Im Zentrum der Zuchtarbeit steht der Hund als Individuum – nicht als starres Abbild überholter Ideale. COF Spots setzt konsequent auf Gesundheit, ein gefestigtes Wesen und einen klaren Charakter. Eigenschaften, die den Dalmatiner zu einem verlässlichen Begleiter, Familienhund und Partner machen.
Vielfalt als Grundlage gesunder Zucht
Ein wesentlicher Pfeiler der Philosophie von COF Spots ist die Anerkennung und gezielte Nutzung der natürlichen Vielfalt innerhalb der Rasse. Farben wie Lemon, Tricolor oder auch langhaarige Dalmatiner sind hier nicht nur erlaubt, sondern ausdrücklich erwünscht. Sie bringen unschätzbare genetische Werte mit sich und leisten einen wichtigen Beitrag zur langfristigen Gesundheit der Rasse.
Durch diesen offenen Ansatz kann ein sehr niedriger Inzuchtkoeffizient (IK) erreicht werden, während der Ahnenverlust nahezu gegen Null geht. Diese genetische Breite ist kein Zufallsprodukt, sondern das Resultat bewusster Zuchtplanung und vorausschauenden Denkens.
Beste Voraussetzungen von Anfang an
Ein weiterer zentraler Aspekt der Zucht bei COF Spots sind durchdachte DLA-Anpaarungen. Sie ermöglichen den Welpen einen optimalen Start aus immunologischer Sicht und stärken die Grundlage für ein gesundes, belastbares Hundeleben. Damit wird nicht nur auf das Hier und Jetzt geschaut, sondern auf die gesamte Lebensspanne des Hundes.
Vielfalt ist dabei kein Nebenaspekt, sondern das Zauberwort: genetisch, gesundheitlich und charakterlich.
Zucht mit Herz und Verstand
Hinter COF Spots steht tiefes kynologisches Fachwissen ebenso wie ein hohes Maß an Verantwortung und Empathie. Jede Verpaarung ist sorgfältig geplant, jede Entscheidung dient dem Wohl des Hundes und der nachhaltigen Entwicklung der Rasse.
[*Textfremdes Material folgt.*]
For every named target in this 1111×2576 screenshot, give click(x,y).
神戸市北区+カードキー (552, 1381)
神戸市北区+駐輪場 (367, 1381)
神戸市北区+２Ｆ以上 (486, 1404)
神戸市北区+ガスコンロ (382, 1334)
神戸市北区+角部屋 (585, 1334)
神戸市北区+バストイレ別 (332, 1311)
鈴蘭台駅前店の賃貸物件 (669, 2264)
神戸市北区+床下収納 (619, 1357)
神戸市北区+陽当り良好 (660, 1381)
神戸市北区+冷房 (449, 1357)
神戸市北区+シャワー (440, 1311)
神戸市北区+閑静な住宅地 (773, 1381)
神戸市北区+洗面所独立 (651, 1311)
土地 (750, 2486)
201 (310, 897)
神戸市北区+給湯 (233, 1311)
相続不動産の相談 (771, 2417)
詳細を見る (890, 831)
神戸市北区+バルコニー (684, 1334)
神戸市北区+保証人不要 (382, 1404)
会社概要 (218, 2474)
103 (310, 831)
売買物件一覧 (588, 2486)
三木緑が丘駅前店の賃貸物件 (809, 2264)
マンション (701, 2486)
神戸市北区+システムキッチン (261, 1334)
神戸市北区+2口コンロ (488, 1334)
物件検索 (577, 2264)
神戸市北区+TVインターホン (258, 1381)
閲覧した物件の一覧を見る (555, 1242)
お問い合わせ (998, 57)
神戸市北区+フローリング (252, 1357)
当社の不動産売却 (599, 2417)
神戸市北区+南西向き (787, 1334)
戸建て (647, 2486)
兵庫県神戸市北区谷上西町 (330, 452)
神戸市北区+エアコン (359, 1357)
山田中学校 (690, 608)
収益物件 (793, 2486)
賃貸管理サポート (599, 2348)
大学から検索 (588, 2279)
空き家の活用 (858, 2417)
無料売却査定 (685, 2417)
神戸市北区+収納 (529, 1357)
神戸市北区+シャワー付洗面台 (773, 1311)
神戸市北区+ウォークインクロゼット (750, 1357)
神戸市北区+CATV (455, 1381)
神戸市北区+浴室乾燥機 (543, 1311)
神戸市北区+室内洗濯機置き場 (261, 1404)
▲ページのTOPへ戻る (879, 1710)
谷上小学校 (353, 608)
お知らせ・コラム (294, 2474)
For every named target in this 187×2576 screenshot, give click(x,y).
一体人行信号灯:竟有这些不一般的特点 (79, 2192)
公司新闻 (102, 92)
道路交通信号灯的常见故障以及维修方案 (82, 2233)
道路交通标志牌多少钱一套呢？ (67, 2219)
Zucht wird hier nicht als Produktion verstanden, sondern als langfristige Aufgabe mit ethischem Anspruch.
Ein starkes Signal für die Zukunft der Dalmatinerzucht
In einer Zeit, in der Hundezucht oft von Trends und Vereinfachungen geprägt ist, setzt COF Spots ein positives und zukunftsweisendes Zeichen. Die Zuchtstätte zeigt, dass es möglich ist, Tradition kritisch zu hinterfragen, neue wissenschaftliche Erkenntnisse einzubeziehen und dennoch dem Wesen der Rasse treu zu bleiben.
COF Spots steht für eine Dalmatinerzucht, die Vielfalt lebt, Gesundheit fördert und Charakter stärkt – zum Wohle der Hunde heute und in kommenden Generationen.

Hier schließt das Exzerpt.